Sous-traitant d’Adidas, Reebok et Armani, le Chinois Suzhou Tianyuan Garments va investir 20 millions de dollars dans la création d’une usine aux Etats-Unis. Le dernier acte en date d’une vague de relocalisations textiles dans le pays.

Signature de l'accord entre Suzhou Tianyuan Garments et l'Etat d'Arkansas, en présence de représentants des fédérations industrielles américaines et chinoises - DR


Annoncée pour un lancement de la production à horizon fin 2017, l’usine devrait permettre la création de près de 400 emplois en Arkansas. Une force de production qui viendra pour l'entreprise renforcer les 10 millions d’articles produits annuellement, dont 90 % à destination de la marque allemande Adidas.

Cette création de structure souligne une nouvelle fois la volonté chinoise de ne plus se contenter d’acquérir des entreprises existantes. Comme ce fut notamment le cas quelques semaines plus tôt, quand la société Shangying Global annonçait débourser 280 millions de dollars pour racheter le fabricant, designer et merchandiser textile Oneworld Star International.
 
La Pennsylvanie, dont l’industrie textile avait connu une série de faillites après la crise des subprimes, avait l’an passé pu se féliciter de la création de 500 emplois dans le secteur grâce à l’arrivée de Keer Group, filiale du Chinois Ni Meijuan. Non loin, les Etats de Caroline du Nord et du Sud compteraient désormais près d’une trentaine d’usines sous capitaux chinois.
 
Des investissements chinois qui prennent une aura nouvelle avec l’Accord de libre-échange transpacifique (TPP). Présenté comme un « bouclier anti-Chine » par la Maison Blanche, ce dernier vise à créer de l'emploi via le renforcement des exportations. L’accord, s’il était ratifié, lierait l’Amérique aux pays d’Asie du Sud-Est, excluant volontairement le mastodonte chinois. Mais le TPP pourrait bien rester lettre morte, les deux candidats à la présidentielle américaine s’étant prononcés contre sa ratification.
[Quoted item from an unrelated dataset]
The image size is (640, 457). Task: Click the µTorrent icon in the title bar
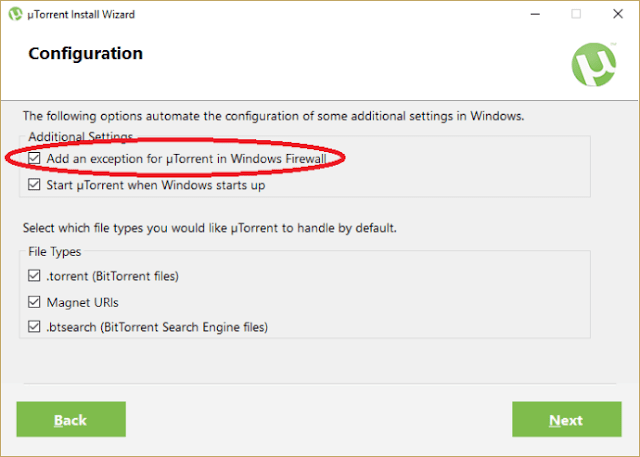tap(15, 14)
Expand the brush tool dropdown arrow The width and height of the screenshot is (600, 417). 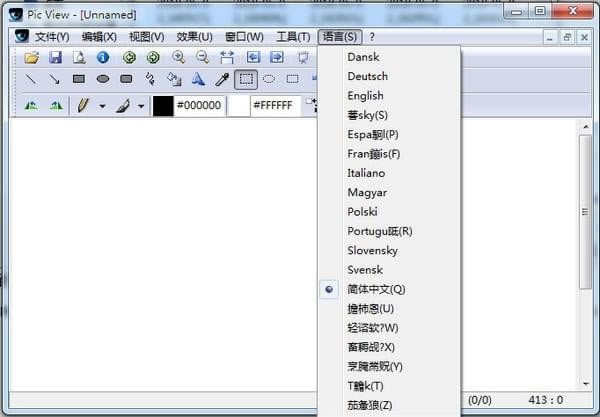(141, 106)
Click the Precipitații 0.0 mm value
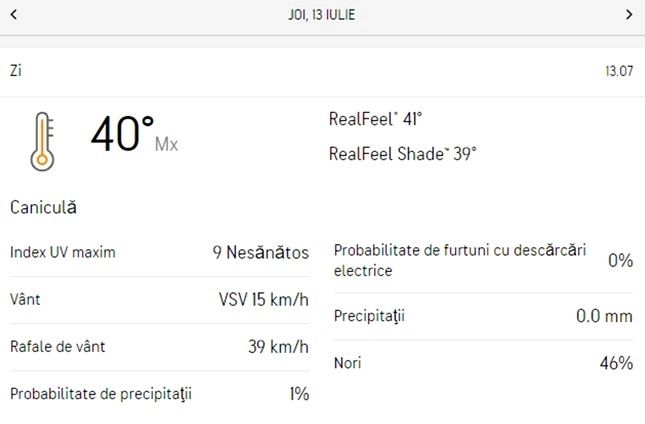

Mais qu’en est-il alors des moteurs de ces relocalisations textiles américaines ? Les salaires, tout d’abord. Le Boston Consulting Group estimait l’an passé qu'en dix ans, les dépenses salariales pour produire en Chine auraient triplé. De quelque 4,35 dollars par heure en 2004, les coûts atteindraient désormais 12,47 dollars. Du côté des Etats-Unis, le salaire moyen n’aurait lui augmenté que de 30 % depuis 2004, à 22,32 dollars.

A cela s’ajoutent les coûts de l’énergie, bien moindres aux Etats-Unis qu’en Chine. Les Etats-Unis profitent en outre d’aides et de détaxes allouées à son industrie textile. Et bénéficie, à l’instar de la Chine, d’un accès aisé aux stocks de coton. Un domaine dans lequel Washington se montre parfois trop enthousiaste, au point d’être régulièrement traîné devant les arbitres de l’OMC par le Brésil, autre grand pays producteur de la matière blanche.